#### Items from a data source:
>> START
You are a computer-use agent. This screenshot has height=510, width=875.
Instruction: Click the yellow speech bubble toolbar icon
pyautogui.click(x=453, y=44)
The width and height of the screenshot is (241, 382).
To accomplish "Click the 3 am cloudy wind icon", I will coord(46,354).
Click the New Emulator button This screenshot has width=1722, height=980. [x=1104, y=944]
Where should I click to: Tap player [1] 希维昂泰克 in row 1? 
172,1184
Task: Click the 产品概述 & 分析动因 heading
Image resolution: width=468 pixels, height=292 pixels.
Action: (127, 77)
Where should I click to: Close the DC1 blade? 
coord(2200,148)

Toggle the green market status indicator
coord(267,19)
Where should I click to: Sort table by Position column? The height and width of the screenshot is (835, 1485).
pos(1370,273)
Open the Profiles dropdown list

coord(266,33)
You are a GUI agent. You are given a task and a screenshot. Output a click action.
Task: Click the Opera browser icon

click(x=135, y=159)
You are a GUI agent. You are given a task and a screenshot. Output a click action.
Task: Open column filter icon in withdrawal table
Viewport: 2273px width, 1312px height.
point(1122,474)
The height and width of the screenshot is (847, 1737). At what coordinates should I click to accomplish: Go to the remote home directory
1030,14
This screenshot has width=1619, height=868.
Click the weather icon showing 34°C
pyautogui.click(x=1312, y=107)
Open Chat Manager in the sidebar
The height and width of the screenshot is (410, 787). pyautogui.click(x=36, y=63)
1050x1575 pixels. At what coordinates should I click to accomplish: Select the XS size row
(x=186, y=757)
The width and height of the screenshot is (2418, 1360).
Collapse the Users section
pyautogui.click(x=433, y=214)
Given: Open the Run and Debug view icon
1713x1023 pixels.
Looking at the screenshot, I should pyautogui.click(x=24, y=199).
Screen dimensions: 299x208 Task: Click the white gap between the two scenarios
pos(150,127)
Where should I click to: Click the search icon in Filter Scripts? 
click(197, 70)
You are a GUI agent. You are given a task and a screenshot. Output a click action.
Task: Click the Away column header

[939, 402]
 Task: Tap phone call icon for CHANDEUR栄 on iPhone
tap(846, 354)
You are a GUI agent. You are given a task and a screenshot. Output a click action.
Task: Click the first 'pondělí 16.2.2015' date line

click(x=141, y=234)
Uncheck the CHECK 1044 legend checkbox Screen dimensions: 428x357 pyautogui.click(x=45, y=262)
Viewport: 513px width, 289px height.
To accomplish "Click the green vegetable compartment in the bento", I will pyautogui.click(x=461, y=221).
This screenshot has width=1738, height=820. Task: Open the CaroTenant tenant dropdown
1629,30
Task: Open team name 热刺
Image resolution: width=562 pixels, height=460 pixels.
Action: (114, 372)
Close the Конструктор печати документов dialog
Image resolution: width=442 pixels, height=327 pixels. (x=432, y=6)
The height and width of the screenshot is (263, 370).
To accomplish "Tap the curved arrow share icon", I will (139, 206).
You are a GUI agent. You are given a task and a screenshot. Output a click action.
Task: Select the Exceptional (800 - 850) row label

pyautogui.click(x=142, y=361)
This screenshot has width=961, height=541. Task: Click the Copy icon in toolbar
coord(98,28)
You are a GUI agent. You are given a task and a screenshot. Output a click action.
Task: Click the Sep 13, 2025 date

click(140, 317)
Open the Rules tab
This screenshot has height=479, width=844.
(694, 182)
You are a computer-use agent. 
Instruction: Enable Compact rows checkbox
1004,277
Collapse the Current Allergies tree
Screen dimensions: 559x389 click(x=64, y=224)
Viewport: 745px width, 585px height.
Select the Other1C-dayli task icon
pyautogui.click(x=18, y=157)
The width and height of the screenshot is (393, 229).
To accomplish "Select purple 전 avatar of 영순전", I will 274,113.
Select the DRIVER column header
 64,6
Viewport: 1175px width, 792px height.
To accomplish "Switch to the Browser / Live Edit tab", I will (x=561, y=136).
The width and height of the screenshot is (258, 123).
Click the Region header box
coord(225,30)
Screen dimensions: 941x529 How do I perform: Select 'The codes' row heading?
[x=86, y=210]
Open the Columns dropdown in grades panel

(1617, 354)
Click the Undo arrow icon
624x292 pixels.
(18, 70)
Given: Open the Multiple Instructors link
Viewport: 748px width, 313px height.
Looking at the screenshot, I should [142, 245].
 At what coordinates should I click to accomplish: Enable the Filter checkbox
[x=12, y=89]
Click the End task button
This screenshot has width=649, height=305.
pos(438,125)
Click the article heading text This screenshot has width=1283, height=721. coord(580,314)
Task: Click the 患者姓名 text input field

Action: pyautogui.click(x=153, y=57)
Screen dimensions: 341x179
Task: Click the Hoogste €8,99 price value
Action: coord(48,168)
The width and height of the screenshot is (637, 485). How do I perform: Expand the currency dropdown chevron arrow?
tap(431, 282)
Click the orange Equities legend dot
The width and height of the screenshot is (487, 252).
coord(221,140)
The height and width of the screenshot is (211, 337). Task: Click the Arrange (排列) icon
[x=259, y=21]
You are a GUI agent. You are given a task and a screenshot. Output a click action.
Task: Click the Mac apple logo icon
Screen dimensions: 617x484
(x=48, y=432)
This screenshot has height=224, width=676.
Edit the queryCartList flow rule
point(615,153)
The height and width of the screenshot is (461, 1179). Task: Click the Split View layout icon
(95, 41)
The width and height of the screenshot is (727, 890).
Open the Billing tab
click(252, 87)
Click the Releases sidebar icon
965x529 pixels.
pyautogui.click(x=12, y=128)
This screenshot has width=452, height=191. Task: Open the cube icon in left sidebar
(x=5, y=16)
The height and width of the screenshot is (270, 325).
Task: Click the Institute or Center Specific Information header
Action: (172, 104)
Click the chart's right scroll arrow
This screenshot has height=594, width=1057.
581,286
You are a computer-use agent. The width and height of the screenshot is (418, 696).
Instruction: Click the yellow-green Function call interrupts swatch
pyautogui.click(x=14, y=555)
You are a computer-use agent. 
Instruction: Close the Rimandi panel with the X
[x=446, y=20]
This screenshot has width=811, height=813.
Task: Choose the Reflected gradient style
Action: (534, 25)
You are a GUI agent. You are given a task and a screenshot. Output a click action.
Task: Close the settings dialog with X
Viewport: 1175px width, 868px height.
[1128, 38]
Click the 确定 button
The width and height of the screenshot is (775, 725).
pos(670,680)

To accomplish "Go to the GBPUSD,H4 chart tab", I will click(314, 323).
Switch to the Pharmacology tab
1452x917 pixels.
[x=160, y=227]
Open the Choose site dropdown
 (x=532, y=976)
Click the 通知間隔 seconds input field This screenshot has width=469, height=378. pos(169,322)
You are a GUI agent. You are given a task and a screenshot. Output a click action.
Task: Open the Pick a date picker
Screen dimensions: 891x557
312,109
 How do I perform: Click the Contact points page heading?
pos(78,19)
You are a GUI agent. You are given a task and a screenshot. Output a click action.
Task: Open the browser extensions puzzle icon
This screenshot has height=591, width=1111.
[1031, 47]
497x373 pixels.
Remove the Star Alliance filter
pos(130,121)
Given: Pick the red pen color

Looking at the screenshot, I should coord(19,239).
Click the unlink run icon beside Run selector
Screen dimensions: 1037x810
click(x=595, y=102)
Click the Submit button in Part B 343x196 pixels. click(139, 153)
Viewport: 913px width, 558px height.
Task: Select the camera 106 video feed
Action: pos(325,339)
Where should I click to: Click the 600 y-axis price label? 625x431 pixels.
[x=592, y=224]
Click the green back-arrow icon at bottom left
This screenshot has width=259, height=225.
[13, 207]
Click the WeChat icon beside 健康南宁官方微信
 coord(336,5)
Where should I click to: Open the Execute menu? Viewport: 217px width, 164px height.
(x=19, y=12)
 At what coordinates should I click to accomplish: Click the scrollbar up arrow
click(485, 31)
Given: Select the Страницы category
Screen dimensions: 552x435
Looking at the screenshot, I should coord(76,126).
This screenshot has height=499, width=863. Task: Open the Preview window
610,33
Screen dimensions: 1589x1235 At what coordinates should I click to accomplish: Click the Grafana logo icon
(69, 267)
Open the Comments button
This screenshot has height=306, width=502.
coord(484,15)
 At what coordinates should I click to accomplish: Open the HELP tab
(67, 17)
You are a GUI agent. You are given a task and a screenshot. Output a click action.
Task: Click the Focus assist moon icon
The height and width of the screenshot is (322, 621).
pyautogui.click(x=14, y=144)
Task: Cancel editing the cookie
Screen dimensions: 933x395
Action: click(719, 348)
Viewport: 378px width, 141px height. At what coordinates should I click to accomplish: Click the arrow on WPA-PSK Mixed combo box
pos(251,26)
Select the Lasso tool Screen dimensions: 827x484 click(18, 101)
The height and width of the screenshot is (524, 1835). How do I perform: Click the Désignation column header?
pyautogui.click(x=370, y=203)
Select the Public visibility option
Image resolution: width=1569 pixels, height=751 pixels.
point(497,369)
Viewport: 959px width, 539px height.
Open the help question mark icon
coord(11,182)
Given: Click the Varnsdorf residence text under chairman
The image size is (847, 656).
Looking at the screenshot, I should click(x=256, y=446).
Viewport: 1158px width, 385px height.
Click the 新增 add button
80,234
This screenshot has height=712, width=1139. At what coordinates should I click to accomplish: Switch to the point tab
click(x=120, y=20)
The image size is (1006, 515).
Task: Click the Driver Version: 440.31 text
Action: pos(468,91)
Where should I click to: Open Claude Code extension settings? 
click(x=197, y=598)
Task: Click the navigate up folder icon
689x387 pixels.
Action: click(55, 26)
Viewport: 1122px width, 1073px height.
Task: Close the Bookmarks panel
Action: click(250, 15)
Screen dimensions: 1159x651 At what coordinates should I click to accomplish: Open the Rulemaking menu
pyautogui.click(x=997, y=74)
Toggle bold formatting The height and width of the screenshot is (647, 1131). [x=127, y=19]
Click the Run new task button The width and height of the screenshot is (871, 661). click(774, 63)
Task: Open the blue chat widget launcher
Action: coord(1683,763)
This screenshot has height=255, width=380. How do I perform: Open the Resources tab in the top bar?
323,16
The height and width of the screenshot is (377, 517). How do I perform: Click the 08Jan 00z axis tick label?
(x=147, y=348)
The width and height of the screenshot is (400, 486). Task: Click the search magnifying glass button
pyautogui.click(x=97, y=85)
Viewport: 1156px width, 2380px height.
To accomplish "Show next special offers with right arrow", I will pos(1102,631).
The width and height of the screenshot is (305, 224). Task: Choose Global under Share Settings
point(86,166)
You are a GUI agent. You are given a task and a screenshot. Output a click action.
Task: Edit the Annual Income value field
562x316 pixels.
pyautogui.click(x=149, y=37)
>> END
#### To be done:
Print these lines of the material exactly as they appear, everything from the line containing "Click the Run" down to the line containing "(x=147, y=348)".

#### Solution to this task:
Click the Run new task button The width and height of the screenshot is (871, 661). click(774, 63)
Task: Open the blue chat widget launcher
Action: coord(1683,763)
This screenshot has height=255, width=380. How do I perform: Open the Resources tab in the top bar?
323,16
The height and width of the screenshot is (377, 517). How do I perform: Click the 08Jan 00z axis tick label?
(x=147, y=348)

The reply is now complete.